* What to do *
Line count for "dropdown": say how many lines of the data contain it, with no other text.

[Stored records]
= = = =

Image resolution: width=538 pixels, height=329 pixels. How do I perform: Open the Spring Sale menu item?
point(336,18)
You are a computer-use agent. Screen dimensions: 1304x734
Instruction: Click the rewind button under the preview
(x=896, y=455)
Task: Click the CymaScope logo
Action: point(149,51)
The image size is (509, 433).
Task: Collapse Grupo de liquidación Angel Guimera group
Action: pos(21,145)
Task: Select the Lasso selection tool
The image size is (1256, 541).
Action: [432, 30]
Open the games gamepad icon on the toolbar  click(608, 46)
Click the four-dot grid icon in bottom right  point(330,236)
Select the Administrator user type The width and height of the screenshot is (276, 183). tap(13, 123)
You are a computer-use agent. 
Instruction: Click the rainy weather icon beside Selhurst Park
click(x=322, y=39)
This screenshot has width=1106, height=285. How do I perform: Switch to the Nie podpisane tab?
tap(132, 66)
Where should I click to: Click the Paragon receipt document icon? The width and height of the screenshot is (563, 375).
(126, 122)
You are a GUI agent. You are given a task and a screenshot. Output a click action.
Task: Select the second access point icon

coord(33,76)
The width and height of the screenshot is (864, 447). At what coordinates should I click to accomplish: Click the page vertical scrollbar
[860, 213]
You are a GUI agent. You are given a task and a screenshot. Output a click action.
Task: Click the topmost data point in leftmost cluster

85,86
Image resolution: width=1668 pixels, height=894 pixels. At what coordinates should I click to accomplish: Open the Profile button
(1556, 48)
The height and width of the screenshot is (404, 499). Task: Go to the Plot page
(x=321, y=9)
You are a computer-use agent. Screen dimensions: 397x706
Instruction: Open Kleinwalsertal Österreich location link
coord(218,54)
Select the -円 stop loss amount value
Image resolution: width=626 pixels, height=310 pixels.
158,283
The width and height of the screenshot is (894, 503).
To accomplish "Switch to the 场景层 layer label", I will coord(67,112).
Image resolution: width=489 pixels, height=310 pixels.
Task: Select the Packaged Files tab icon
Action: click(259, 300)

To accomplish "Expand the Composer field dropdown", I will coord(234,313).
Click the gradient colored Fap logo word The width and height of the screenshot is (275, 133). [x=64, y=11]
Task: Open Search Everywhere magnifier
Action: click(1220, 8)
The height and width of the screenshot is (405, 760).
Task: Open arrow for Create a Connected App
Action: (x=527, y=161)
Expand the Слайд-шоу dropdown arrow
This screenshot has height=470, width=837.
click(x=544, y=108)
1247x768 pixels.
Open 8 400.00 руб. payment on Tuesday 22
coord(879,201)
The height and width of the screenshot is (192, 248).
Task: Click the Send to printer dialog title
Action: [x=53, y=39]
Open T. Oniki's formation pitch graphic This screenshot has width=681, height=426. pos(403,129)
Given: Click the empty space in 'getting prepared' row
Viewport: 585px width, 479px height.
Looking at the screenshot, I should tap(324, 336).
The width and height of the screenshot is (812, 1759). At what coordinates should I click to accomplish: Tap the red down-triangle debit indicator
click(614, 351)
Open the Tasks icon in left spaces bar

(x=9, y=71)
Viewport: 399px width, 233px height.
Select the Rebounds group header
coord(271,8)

= = = =

* Response to this exercise *
2